(Collected data entries)
========================
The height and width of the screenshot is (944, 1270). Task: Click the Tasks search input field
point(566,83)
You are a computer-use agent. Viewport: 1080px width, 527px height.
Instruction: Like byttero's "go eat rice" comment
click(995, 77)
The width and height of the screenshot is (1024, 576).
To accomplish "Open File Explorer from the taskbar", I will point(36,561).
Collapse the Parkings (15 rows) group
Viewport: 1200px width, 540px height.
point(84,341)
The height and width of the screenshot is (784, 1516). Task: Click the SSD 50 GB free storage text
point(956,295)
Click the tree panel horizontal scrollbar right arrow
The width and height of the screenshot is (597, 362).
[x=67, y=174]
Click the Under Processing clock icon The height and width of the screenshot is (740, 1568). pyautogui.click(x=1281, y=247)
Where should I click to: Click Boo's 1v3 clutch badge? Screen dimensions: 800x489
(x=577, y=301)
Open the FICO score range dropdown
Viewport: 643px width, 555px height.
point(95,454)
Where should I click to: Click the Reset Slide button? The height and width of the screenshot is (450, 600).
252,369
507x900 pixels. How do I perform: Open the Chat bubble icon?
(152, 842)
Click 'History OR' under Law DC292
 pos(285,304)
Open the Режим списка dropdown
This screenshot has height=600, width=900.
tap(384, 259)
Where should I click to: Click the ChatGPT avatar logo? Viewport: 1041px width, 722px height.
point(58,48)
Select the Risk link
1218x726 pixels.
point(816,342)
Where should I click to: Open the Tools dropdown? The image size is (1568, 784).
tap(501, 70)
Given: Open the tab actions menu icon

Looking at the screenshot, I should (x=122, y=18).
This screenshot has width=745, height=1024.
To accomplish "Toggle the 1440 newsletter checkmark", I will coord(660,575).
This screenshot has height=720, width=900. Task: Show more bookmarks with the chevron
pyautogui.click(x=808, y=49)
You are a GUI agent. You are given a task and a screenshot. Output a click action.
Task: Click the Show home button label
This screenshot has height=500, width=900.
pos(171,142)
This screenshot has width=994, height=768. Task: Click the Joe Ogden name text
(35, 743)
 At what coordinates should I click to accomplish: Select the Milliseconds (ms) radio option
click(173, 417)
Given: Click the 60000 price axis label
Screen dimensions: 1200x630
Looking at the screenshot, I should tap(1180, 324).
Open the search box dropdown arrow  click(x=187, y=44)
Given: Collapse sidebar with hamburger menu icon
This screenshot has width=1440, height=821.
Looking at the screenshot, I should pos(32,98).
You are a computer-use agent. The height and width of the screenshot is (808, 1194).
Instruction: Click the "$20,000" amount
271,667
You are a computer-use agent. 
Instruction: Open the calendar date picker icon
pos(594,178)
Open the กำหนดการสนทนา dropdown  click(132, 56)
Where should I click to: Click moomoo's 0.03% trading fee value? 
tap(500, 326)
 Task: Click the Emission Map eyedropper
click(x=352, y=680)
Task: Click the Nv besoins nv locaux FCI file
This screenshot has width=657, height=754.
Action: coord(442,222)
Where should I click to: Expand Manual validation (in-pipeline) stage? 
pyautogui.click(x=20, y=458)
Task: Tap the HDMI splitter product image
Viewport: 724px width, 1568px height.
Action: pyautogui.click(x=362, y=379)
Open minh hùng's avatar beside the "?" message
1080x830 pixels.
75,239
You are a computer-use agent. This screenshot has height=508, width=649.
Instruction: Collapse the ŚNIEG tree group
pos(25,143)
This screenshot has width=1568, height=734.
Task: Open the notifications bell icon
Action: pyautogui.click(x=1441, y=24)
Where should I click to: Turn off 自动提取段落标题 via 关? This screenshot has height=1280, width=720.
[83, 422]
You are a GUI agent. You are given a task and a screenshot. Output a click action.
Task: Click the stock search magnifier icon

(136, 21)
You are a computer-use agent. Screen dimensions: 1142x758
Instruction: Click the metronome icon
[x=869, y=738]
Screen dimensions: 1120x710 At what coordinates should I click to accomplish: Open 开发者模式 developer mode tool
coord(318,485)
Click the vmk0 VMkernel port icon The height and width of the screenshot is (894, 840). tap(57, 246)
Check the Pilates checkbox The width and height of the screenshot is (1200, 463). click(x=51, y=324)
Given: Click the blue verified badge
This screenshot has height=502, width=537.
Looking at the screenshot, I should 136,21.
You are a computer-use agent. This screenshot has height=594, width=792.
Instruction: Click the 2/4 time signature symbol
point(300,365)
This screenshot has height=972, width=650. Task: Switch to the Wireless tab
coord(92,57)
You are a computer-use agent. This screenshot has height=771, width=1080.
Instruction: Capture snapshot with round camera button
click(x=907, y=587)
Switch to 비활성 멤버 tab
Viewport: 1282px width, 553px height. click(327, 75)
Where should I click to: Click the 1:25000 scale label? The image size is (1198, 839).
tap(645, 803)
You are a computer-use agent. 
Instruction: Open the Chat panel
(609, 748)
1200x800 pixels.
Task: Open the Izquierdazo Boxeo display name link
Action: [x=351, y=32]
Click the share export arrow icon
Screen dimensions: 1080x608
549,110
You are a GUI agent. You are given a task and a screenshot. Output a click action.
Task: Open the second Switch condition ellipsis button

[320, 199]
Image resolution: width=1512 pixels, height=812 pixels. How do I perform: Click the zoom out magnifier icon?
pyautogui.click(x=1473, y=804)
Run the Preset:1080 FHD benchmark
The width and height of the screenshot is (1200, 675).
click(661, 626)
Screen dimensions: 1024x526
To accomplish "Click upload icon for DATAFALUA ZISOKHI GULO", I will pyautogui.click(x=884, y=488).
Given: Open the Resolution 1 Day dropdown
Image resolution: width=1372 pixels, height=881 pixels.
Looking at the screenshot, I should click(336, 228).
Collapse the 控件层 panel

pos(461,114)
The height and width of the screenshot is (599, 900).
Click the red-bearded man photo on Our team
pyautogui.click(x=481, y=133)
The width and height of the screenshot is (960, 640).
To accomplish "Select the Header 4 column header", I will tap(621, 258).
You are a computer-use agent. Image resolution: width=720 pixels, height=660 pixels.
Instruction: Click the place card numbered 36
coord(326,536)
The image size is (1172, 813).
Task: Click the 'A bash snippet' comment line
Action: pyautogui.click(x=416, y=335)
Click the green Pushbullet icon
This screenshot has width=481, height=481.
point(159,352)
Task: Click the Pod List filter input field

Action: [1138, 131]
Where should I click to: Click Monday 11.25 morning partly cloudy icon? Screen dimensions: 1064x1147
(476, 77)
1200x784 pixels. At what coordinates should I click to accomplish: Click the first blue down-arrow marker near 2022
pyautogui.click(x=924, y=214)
========================
Work order: The range runs from the line above containing "You are a computer-use agent. Screen" to the line containing "has height=594, width=792.", inclusive. Restate those lines word for word and no others.

Output of the exercise:
You are a computer-use agent. Screen dimensions: 1142x758
Instruction: Click the metronome icon
[x=869, y=738]
Screen dimensions: 1120x710 At what coordinates should I click to accomplish: Open 开发者模式 developer mode tool
coord(318,485)
Click the vmk0 VMkernel port icon The height and width of the screenshot is (894, 840). tap(57, 246)
Check the Pilates checkbox The width and height of the screenshot is (1200, 463). click(x=51, y=324)
Given: Click the blue verified badge
This screenshot has height=502, width=537.
Looking at the screenshot, I should 136,21.
You are a computer-use agent. This screenshot has height=594, width=792.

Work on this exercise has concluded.